__Yazılı görev 1__
Zuhruf 77 mealleri metninde meali verilen kişilerin adlarını sırayla yazınız.
__Yazılı görev 2__
Zuhruf 77 mealleri metnini, gösterilen son cümleden sonrasıyla sürdürünüz.

__Seçilmiş bölüm__

━━━━━━━━━━━━━━━━

43. Zuhruf Suresi / 77.ayet

(Cehennem bekçisine):
Ey malik, Rabbine söyle bizim işimizi bitirsin, diye yalvaracaklar. O da:
– Hiç çaresi yok siz burada kalıcısınız diyecek.

Bknz: (35/37)

Mustafa Çavdar Meali

Zuhruf 77 ayeti için diğer mealler.

Abdülbaki Gölpınarlı Meali:

Ve ey Malik diye bağıracaklar, yalvar Rabbine de öldürsün bizi; Malik, şüphe yok ki siz diyecek, ebedi olarak azaptasınız.*

(Zuhruf 77)

Abdullah-Ahmet Akgün Meali:

(İnkârcılar, münafıklar ve zulüm yapanlar cehennem bekçisine:) "Ey Malik (söyle), Rabbin bizim işimizi bitirsin (ve öldürüp yok etsin!) " diye yalvaracaklardır. O ise: "Gerçek şu ki siz (burada ebediyyen) kalacaksınız!" diye (onları susturacaktır).

(Zuhruf 77)

Abdullah Parlıyan Meali:

O cehennemdekiler cehennem bekçisine: “Ey Malik!” diye seslenecekler. “Rabbin hükmünü verip, işimizi bitiriversin, böyle yanmaktansa, ölüp kül kömür olmak iyidir.” Görevli diyecek ki: “Hayır, siz burada ölmeden bu şekilde ebedi duracaksınız.”

(Zuhruf 77)

Adem Uğur Meali:

Ey Mâlik! Rabbin bizim işimizi bitirsin! diye seslenirler. Mâlik de: Siz böyle kalacaksınız! der.

(Zuhruf 77)

Ahmet Hulusi Meali:

"Ey (cehennem'in bekçisi) Malik! Rabbin aleyhimize hüküm versin (vefat ettirsin)!" diye nida ettiler... (Malik) dedi ki: "Muhakkak ki siz (burada, böyle) yaşayacaklarsınız!"

━━━━━━━━━━━━━━━━

__Gösterilen bilgiler__
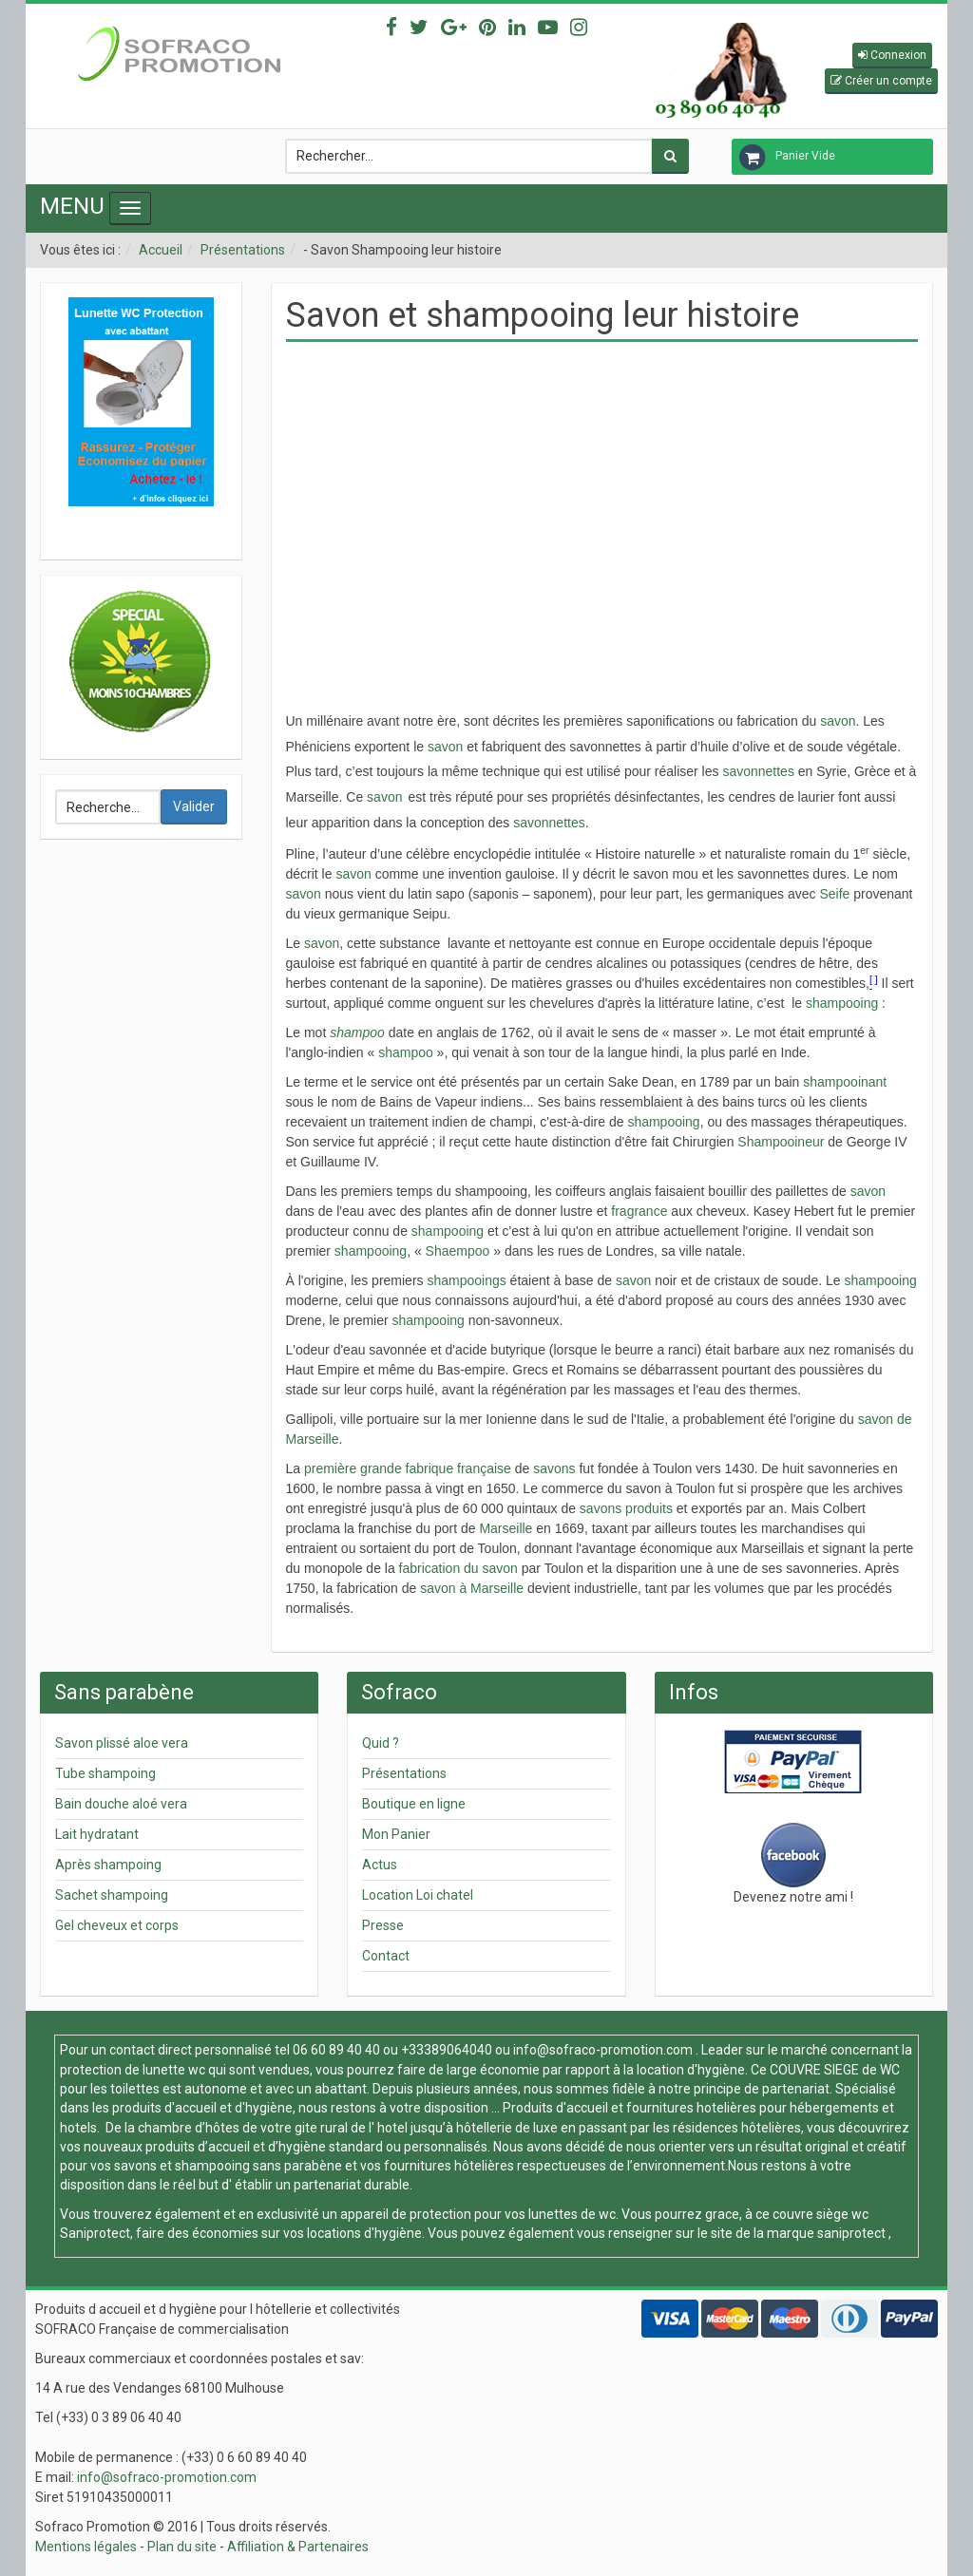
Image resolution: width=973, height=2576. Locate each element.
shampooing (842, 1003)
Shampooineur (780, 1141)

━━━━━━━━━━━━━━━━

__Çıktı 1__
Mustafa Çavdar
Abdülbaki Gölpınarlı
Abdullah-Ahmet Akgün
Abdullah Parlıyan
Adem Uğur
Ahmet Hulusi

__Çıktı 2__
(Zuhruf 77)

Ahmet Tekin Meali:

Onlar Cehennem bekçisine: “Ey Mâlik, Rabbin bizim işimizi bitirsin” diye seslenirler. O da, “Siz böyle kalacaksınız” der.*

(Zuhruf 77)

Ahmet Varol Meali

"Ey Malik! Rabbin bizim hayatımıza son versin!" diye seslenirler. O da: "Doğrusu siz kalıcısınız" der.

(Zuhruf 77)

Ali Bulaç Meali:

(Cehennem bekçisine:) "Ey Malik (bekçi), Rabbin bizim işimizi bitirsin" diye haykırdılar. O: "Gerçek şu ki siz, (burada) kalacak kimselersiniz" dedi.

(Zuhruf 77)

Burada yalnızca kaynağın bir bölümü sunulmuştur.